I couldn’t keep saying when I got better. It was a big if. My heart had continued to weaken, and the doctors now considered me in a state of heart failure. Hearing that had nearly made my mom faint, and even my dad had turned white with shock.
The only option I had left for long term survival was a transplant. Three weeks ago, just before the surgery to implant the VAD, they’d officially put me on the list. Shit had gotten real.
I’d listened to the transplant coordinator with a strange sense of detachment. I’d heard things about blood and tissue types, numbers of candidates, chances of finding a match, conditions for acceptance. But all I’d been able to think was How can this be happening to me? How had I gotten so sick that I needed a new heart in order to live?
My incisions hurt and my chest felt heavy and sore. I could have more pain relievers if I wanted, but I didn’t. They left me feeling drugged and stupid. I hated it.
I hated a lot of things these days. Hated that I had to quit school and move home. Hated that my ex-girlfriend was dating one of the top wrestlers at U of I. Hated that I was on a first-name basis with most of the cardiology staff at the hospital. Hated that I’d have a huge scar running down the center of my chest from a procedure that was only meant to keep me going until they could cut me open again.
Mostly, I hated that I was dying.
Charlie came in, his coat wet from rain. “Hey, man. Ready to go?”
“Yeah.” I slowly sat forward, pulling myself up on the sides of the hospital bed so I didn’t put too much strain on my chest. It fucking hurt, but I didn’t do more than grunt. “Let’s get out of here.”
I’d been home—or at least, Charlie’s home; I wasn’t going to be able to live there anymore—three times for increasing durations. It was part of the recovery process. I had to learn how to live with the VAD. So I’d needed to complete practice runs away from the hospital before I’d been fully released.

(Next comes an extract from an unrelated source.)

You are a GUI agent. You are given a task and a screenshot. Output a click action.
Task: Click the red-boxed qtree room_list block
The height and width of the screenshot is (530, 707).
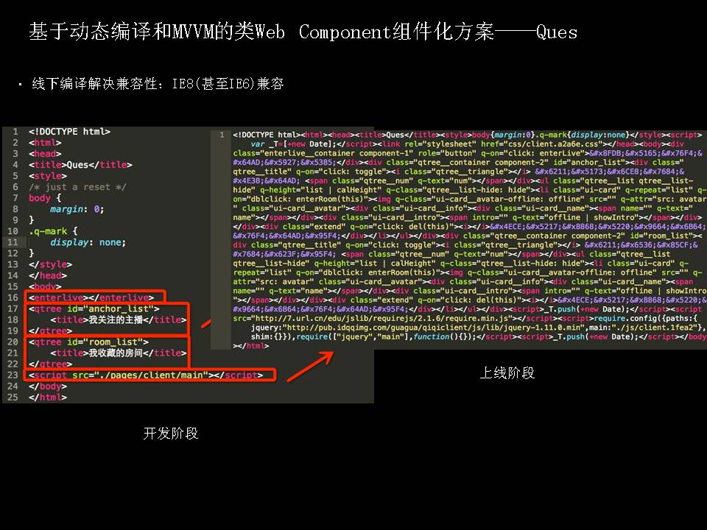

Now I was ready to get the fuck out. I strapped on my battery pack and control unit and adjusted the straps so they were secure. Charlie helped me into my coat—an old one that was big on me now, but the size made getting in and out of it easier.
My parents had planned to pick me up from the hospital, especially since I was going to their house in Waverly for the time being. But they were getting a new hospital-style bed for me to use—because apparently that was my life now—so Charlie had offered to drive me home.
A nurse wheeled me out to Charlie’s car—it wasn’t his old pickup truck that he loved so much. He’d borrowed his parents’ sedan. I was glad; his truck was bumpy as hell and I was in enough pain as it was.
Everything looked different on the drive from Iowa City to Waverly. I’d been on this highway countless times, but I saw things through new eyes. Even my hometown seemed different now. The gray sky dimmed the light of the sun and washed out the landscape. Faded and dull, just like me.
I thought about my old friends, going on with their lives. They were training for their sports, studying for tests, fucking their girlfriends or hooking up with random girls they met at parties. Living the college life. I thought about Cami, who had moved on so quickly, she’d been dating someone new within days of breaking up with me.
She hadn’t loved me enough to watch me die.
I didn’t want to be bitter. I didn’t want to spend the rest of my life—whether it would be measured in days, months, or years—being angry. But it was hard not to be.
My life was being cut short. I was still alive—for now—but I couldn’t actually live. I couldn’t go to school or work. Couldn’t hang out with friends. I was barely on the edge of adulthood and I was going to miss it. Miss falling in love—maybe for real this time. Miss having a family of my own.
I was starting to wonder why I was hanging on so tight. Letting go would be so much easier than fighting for every breath, every beat of my failing heart.